When a stub is used for the Register Controller

Fig. 2 Training Action Determiner when a stub is used for Register Controller

Horizontal axis: episodes (x 100; 40,000 episodes learned)

avr. reward: average reward

reward per go: reward per action output

Fig. 3 Training the two learners with the learning data of Action Determiner
learned with a stub for Register Controller

Horizontal axis: episodes (x 100)

avr. reward: average reward

reward per go: reward per action output

go in sample phase: Register Controller output performed in the sample phase

correct wm: correctly set working memory

go in target phase: actions performed in the target phase

The reward per action output and the percentage of correctly set working memories barely exceeded 0.5.  Phase selection was relatively successful.

When a stub is used for Action Determiner

Fig. 4 Training Register Controller when a stub is used for Action Determiner

Horizontal axis: episodes (x 100)

avr. reward: average reward

reward per go: reward per action output

go in sample phase: Register Controller output performed in the sample phase

correct wm: correctly set working memory

go in target phase: actions performed in the target phase

The proportion of correctly set working memories did not approach to 1, because even if the working memory is not set correctly, it can be rewarded by the random selection of the Action Determiner.

Training the two learners with the learning data of Register Controller learned with a stub for Action Determiner

Horizontal axis: episodes (x 100)

avr. reward: average reward

reward per go: reward per action output

go in sample phase: Register Controller output performed in the sample phase

correct wm: correctly set working memory

go in target phase: actions performed in the target phase

The reward per action output and the percentage of correctly set working memories barely exceeded 0.5.  Meanwhile, the percentage of correctly set working memories was on a downward trend over 10,000 episodes.  Phase selection was relatively successful.

Discussions

Existing model

While PBWM is known as a model of working memory, it was not adopted because of the following "unnaturalness" on biological plausibility:

• While it assumes that the basal ganglia (BG) gate sensory input, they are supposed to gate the cortical output-thalamus loop.
  cf.

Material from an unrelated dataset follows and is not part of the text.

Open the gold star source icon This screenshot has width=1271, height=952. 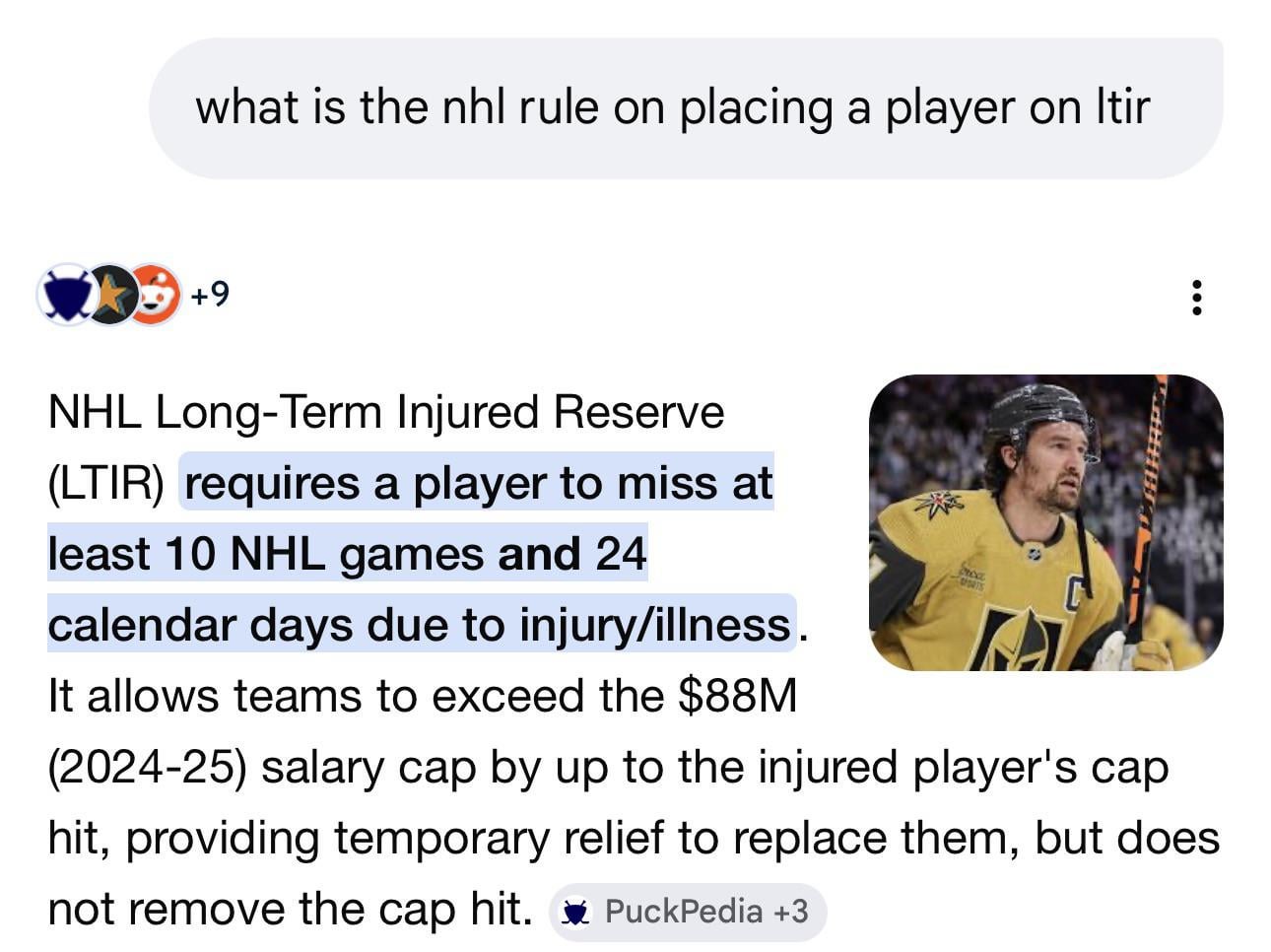tap(110, 294)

Benarroch, E. (2008) The midline and intralaminar thalamic nuclei Fig.2

• While it assumes working memory is retained during NoGo, the default state for the BG, if this is the case, then working memory retention becomes the default state.

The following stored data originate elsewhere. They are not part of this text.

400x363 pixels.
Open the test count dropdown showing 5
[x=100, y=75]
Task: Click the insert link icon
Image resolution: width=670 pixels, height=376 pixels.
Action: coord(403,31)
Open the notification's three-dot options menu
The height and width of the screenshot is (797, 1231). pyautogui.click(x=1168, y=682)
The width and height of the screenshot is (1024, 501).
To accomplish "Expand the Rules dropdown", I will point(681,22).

Meanwhile, it would be worthwhile to try the 1-2-AX working memory task used in the PBWM paper for comparison.

Learning Performance

The two choices, attentional selection of attributes to be remembered and action selection based on the working memory, could not be learned from scratch in this implementation.  The original expectation was that the correct attentional choice would provide more information for the correct action choice via the working memory, and thus the performance of the action choice would improve, and with it the learning of the correct attentional choice would improve in a "bootstrapping" way.  However, it was not observed.  While it was not proved that this strategy would not work in other implementations, since the search space is larger in more complex tasks, it would be better to consider other strategies that allow learning to take place in a biologically reasonable number of episodes.

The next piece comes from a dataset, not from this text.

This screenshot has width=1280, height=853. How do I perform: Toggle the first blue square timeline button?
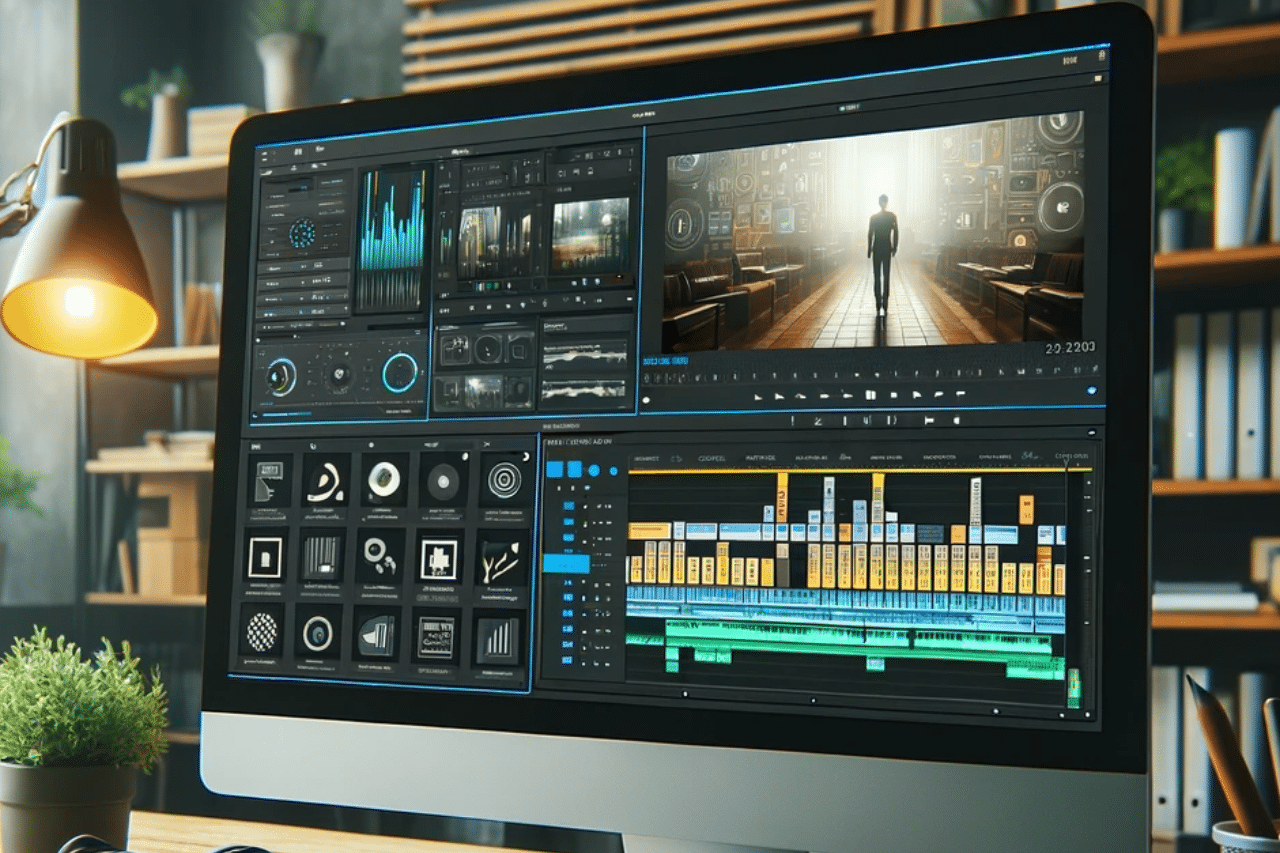pos(555,468)
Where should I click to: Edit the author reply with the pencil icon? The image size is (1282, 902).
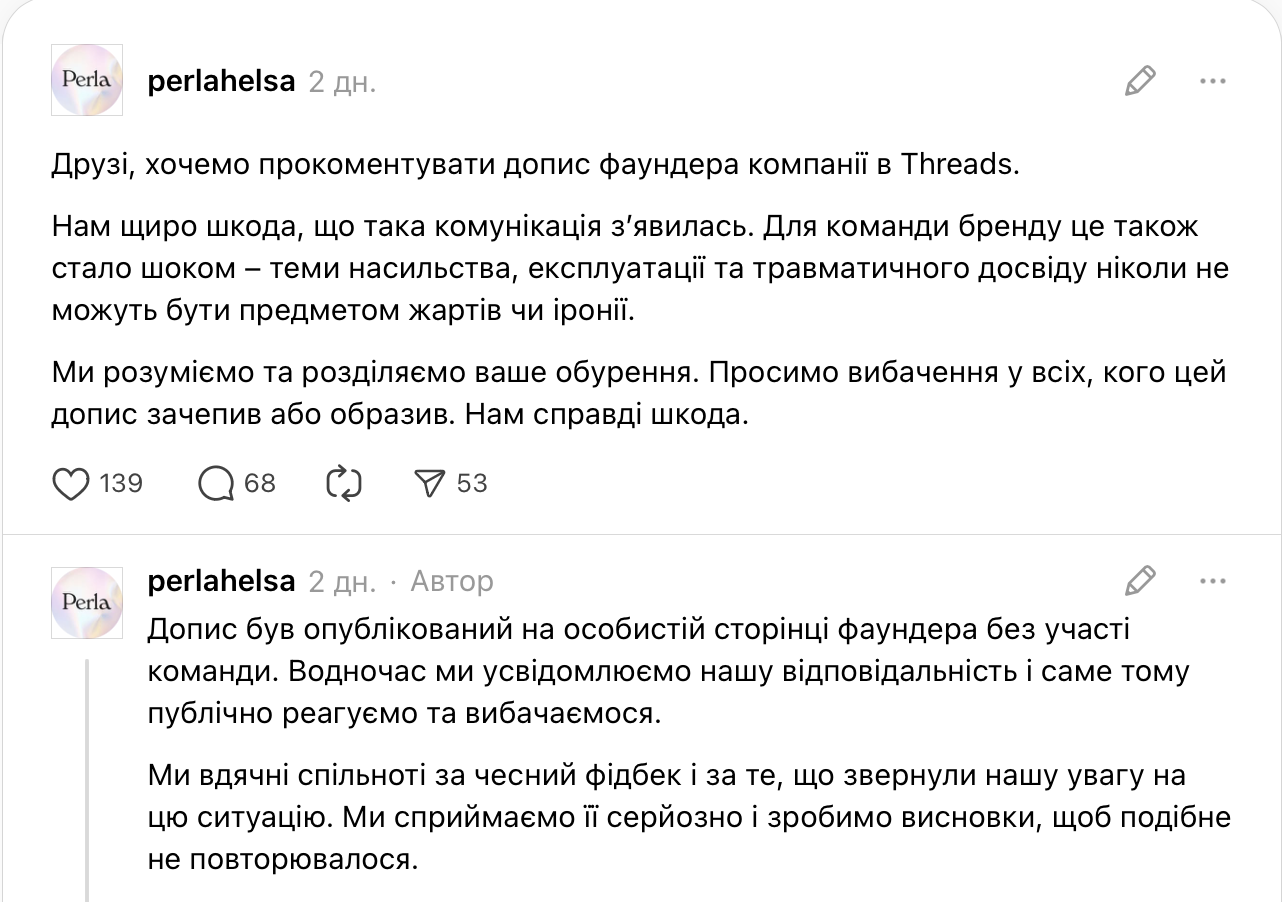1140,581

Though the curriculum learning "barely" worked this time, the results were not satisfactory.  It took about 10,000 episodes for the stub-based learning to converge, which is also beyond the biologically reasonable range.  This point may be improved by changing parameters in the Minimal Cortex-Basal Ganglia Architecture.

Prospects

In order to improve learning efficiency, the search space should be smaller.  For diachronic learning of multiple actions, it would be worthwhile to devise a (biologically plausible) mechanism that memorizes series of observations/actions that lead to success and examines similar cases while regarding them as hypotheses.